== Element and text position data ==
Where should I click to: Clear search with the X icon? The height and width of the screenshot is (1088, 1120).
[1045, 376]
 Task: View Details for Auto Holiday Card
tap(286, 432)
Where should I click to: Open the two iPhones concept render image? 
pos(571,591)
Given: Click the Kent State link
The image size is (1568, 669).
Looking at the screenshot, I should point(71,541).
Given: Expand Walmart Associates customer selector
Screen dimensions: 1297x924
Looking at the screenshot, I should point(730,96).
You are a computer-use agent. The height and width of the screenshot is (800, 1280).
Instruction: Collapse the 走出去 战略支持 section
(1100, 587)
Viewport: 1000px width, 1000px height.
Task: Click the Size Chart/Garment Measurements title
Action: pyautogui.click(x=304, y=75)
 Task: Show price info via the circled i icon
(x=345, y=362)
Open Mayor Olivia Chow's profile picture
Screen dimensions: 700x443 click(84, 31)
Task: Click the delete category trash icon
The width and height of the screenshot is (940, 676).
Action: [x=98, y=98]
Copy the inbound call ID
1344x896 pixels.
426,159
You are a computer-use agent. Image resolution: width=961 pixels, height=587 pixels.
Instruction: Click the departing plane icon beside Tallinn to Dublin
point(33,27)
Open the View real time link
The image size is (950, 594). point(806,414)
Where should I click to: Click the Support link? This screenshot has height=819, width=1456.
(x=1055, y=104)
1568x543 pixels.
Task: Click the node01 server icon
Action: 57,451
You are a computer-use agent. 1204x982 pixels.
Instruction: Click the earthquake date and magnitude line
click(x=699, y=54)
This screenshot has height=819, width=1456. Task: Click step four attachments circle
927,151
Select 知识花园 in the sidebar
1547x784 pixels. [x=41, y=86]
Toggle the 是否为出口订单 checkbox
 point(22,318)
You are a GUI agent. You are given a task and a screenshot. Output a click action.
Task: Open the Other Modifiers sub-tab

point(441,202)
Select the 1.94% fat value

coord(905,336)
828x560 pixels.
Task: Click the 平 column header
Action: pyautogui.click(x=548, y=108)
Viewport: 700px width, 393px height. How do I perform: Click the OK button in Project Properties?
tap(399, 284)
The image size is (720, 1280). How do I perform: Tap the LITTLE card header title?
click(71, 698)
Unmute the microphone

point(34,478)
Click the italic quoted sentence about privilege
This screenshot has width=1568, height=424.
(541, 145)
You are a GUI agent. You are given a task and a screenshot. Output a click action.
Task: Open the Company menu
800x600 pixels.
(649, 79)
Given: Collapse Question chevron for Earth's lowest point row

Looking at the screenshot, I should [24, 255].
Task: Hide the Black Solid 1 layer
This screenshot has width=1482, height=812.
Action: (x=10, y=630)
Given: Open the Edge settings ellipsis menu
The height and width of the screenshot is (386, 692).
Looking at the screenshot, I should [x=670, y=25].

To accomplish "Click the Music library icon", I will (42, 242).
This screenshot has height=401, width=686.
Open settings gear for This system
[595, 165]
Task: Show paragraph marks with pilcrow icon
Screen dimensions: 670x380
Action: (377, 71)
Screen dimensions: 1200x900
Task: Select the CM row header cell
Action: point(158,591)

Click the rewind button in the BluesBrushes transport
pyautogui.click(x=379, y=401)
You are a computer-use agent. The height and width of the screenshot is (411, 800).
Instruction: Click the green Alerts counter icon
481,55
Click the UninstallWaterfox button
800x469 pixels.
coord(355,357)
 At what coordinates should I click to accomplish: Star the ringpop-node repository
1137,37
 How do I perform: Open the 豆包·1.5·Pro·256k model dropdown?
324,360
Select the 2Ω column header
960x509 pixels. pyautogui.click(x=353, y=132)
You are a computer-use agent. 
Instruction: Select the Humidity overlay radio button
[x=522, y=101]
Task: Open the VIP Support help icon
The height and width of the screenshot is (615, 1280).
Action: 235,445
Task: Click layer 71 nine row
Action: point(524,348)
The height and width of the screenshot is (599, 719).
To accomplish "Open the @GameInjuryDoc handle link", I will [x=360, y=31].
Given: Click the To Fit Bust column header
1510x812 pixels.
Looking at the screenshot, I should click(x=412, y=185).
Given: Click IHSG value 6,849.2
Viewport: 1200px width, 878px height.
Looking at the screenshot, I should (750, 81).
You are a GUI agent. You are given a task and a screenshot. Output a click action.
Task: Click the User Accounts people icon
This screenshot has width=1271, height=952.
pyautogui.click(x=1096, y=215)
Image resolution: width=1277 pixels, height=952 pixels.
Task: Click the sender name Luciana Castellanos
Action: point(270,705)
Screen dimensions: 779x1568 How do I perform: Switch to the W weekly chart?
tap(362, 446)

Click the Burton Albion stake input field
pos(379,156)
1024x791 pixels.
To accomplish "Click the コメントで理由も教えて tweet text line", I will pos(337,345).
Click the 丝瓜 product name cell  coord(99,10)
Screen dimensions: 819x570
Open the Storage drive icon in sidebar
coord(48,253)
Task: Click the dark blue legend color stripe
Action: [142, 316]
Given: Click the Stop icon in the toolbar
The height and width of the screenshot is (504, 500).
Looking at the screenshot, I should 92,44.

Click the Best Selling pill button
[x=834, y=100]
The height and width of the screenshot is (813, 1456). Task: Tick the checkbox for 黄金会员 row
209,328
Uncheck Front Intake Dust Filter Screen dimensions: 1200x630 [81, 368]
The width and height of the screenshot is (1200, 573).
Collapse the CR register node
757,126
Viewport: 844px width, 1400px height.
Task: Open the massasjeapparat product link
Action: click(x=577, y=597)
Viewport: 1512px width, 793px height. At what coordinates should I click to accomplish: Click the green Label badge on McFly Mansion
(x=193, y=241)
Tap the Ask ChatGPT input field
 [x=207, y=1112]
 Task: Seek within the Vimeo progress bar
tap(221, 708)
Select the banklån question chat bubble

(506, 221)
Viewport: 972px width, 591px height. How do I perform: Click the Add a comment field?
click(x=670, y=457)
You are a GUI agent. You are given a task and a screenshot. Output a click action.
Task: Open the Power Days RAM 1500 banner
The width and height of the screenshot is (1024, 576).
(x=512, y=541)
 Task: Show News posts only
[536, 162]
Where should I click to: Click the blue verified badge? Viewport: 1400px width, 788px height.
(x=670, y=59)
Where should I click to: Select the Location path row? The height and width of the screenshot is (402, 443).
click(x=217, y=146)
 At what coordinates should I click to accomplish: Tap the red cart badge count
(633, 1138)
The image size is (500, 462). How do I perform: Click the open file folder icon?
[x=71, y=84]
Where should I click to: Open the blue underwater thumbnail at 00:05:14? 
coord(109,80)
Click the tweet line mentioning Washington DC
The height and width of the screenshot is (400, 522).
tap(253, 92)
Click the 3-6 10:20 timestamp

== Stated goal ==
Recast every line of the material above as a numbered list, leaving out the blank lines.

== Response to the exercise ==
1. Where should I click to: Clear search with the X icon? The height and width of the screenshot is (1088, 1120).
2. [1045, 376]
3.  Task: View Details for Auto Holiday Card
4. tap(286, 432)
5. Where should I click to: Open the two iPhones concept render image? 
6. pos(571,591)
7. Given: Click the Kent State link
8. The image size is (1568, 669).
9. Looking at the screenshot, I should point(71,541).
10. Given: Expand Walmart Associates customer selector
11. Screen dimensions: 1297x924
12. Looking at the screenshot, I should point(730,96).
13. You are a computer-use agent. The height and width of the screenshot is (800, 1280).
14. Instruction: Collapse the 走出去 战略支持 section
15. (1100, 587)
16. Viewport: 1000px width, 1000px height.
17. Task: Click the Size Chart/Garment Measurements title
18. Action: pyautogui.click(x=304, y=75)
19.  Task: Show price info via the circled i icon
20. (x=345, y=362)
21. Open Mayor Olivia Chow's profile picture
22. Screen dimensions: 700x443 click(84, 31)
23. Task: Click the delete category trash icon
24. The width and height of the screenshot is (940, 676).
25. Action: [x=98, y=98]
26. Copy the inbound call ID
27. 1344x896 pixels.
28. 426,159
29. You are a computer-use agent. Image resolution: width=961 pixels, height=587 pixels.
30. Instruction: Click the departing plane icon beside Tallinn to Dublin
31. point(33,27)
32. Open the View real time link
33. The image size is (950, 594). point(806,414)
34. Where should I click to: Click the Support link? This screenshot has height=819, width=1456.
35. (x=1055, y=104)
36. 1568x543 pixels.
37. Task: Click the node01 server icon
38. Action: 57,451
39. You are a computer-use agent. 1204x982 pixels.
40. Instruction: Click the earthquake date and magnitude line
41. click(x=699, y=54)
42. This screenshot has height=819, width=1456. Task: Click step four attachments circle
43. 927,151
44. Select 知识花园 in the sidebar
45. 1547x784 pixels. [x=41, y=86]
46. Toggle the 是否为出口订单 checkbox
47.  point(22,318)
48. You are a GUI agent. You are given a task and a screenshot. Output a click action.
49. Task: Open the Other Modifiers sub-tab
50. point(441,202)
51. Select the 1.94% fat value
52. coord(905,336)
53. 828x560 pixels.
54. Task: Click the 平 column header
55. Action: pyautogui.click(x=548, y=108)
56. Viewport: 700px width, 393px height. How do I perform: Click the OK button in Project Properties?
57. tap(399, 284)
58. The image size is (720, 1280). How do I perform: Tap the LITTLE card header title?
59. click(71, 698)
60. Unmute the microphone
61. point(34,478)
62. Click the italic quoted sentence about privilege
63. This screenshot has width=1568, height=424.
64. (541, 145)
65. You are a GUI agent. You are given a task and a screenshot. Output a click action.
66. Task: Open the Company menu
67. 800x600 pixels.
68. (649, 79)
69. Given: Collapse Question chevron for Earth's lowest point row
70. Looking at the screenshot, I should [24, 255].
71. Task: Hide the Black Solid 1 layer
72. This screenshot has width=1482, height=812.
73. Action: (x=10, y=630)
74. Given: Open the Edge settings ellipsis menu
75. The height and width of the screenshot is (386, 692).
76. Looking at the screenshot, I should [x=670, y=25].
77. To accomplish "Click the Music library icon", I will (42, 242).
78. This screenshot has height=401, width=686.
79. Open settings gear for This system
80. [595, 165]
81. Task: Show paragraph marks with pilcrow icon
82. Screen dimensions: 670x380
83. Action: (377, 71)
84. Screen dimensions: 1200x900
85. Task: Select the CM row header cell
86. Action: point(158,591)
87. Click the rewind button in the BluesBrushes transport
88. pyautogui.click(x=379, y=401)
89. You are a computer-use agent. The height and width of the screenshot is (411, 800).
90. Instruction: Click the green Alerts counter icon
91. 481,55
92. Click the UninstallWaterfox button
93. 800x469 pixels.
94. coord(355,357)
95.  At what coordinates should I click to accomplish: Star the ringpop-node repository
96. 1137,37
97.  How do I perform: Open the 豆包·1.5·Pro·256k model dropdown?
98. 324,360
99. Select the 2Ω column header
100. 960x509 pixels. pyautogui.click(x=353, y=132)
101. You are a computer-use agent. 
102. Instruction: Select the Humidity overlay radio button
103. [x=522, y=101]
104. Task: Open the VIP Support help icon
105. The height and width of the screenshot is (615, 1280).
106. Action: 235,445
107. Task: Click layer 71 nine row
108. Action: point(524,348)
109. The height and width of the screenshot is (599, 719).
110. To accomplish "Open the @GameInjuryDoc handle link", I will [x=360, y=31].
111. Given: Click the To Fit Bust column header
112. 1510x812 pixels.
113. Looking at the screenshot, I should click(x=412, y=185).
114. Given: Click IHSG value 6,849.2
115. Viewport: 1200px width, 878px height.
116. Looking at the screenshot, I should (750, 81).
117. You are a GUI agent. You are given a task and a screenshot. Output a click action.
118. Task: Click the User Accounts people icon
119. This screenshot has width=1271, height=952.
120. pyautogui.click(x=1096, y=215)
121. Image resolution: width=1277 pixels, height=952 pixels.
122. Task: Click the sender name Luciana Castellanos
123. Action: point(270,705)
124. Screen dimensions: 779x1568 How do I perform: Switch to the W weekly chart?
125. tap(362, 446)
126. Click the Burton Albion stake input field
127. pos(379,156)
128. 1024x791 pixels.
129. To accomplish "Click the コメントで理由も教えて tweet text line", I will pos(337,345).
130. Click the 丝瓜 product name cell  coord(99,10)
131. Screen dimensions: 819x570
132. Open the Storage drive icon in sidebar
133. coord(48,253)
134. Task: Click the dark blue legend color stripe
135. Action: [142, 316]
136. Given: Click the Stop icon in the toolbar
137. The height and width of the screenshot is (504, 500).
138. Looking at the screenshot, I should 92,44.
139. Click the Best Selling pill button
140. [x=834, y=100]
141. The height and width of the screenshot is (813, 1456). Task: Tick the checkbox for 黄金会员 row
142. 209,328
143. Uncheck Front Intake Dust Filter Screen dimensions: 1200x630 [81, 368]
144. The width and height of the screenshot is (1200, 573).
145. Collapse the CR register node
146. 757,126
147. Viewport: 844px width, 1400px height.
148. Task: Open the massasjeapparat product link
149. Action: click(x=577, y=597)
150. Viewport: 1512px width, 793px height. At what coordinates should I click to accomplish: Click the green Label badge on McFly Mansion
151. (x=193, y=241)
152. Tap the Ask ChatGPT input field
153.  [x=207, y=1112]
154.  Task: Seek within the Vimeo progress bar
155. tap(221, 708)
156. Select the banklån question chat bubble
157. (506, 221)
158. Viewport: 972px width, 591px height. How do I perform: Click the Add a comment field?
159. click(x=670, y=457)
160. You are a GUI agent. You are given a task and a screenshot. Output a click action.
161. Task: Open the Power Days RAM 1500 banner
162. The width and height of the screenshot is (1024, 576).
163. (x=512, y=541)
164.  Task: Show News posts only
165. [536, 162]
166. Where should I click to: Click the blue verified badge? Viewport: 1400px width, 788px height.
167. (x=670, y=59)
168. Where should I click to: Select the Location path row? The height and width of the screenshot is (402, 443).
169. click(x=217, y=146)
170.  At what coordinates should I click to accomplish: Tap the red cart badge count
171. (633, 1138)
172. The image size is (500, 462). How do I perform: Click the open file folder icon?
173. [x=71, y=84]
174. Where should I click to: Open the blue underwater thumbnail at 00:05:14? 
175. coord(109,80)
176. Click the tweet line mentioning Washington DC
177. The height and width of the screenshot is (400, 522).
178. tap(253, 92)
179. Click the 3-6 10:20 timestamp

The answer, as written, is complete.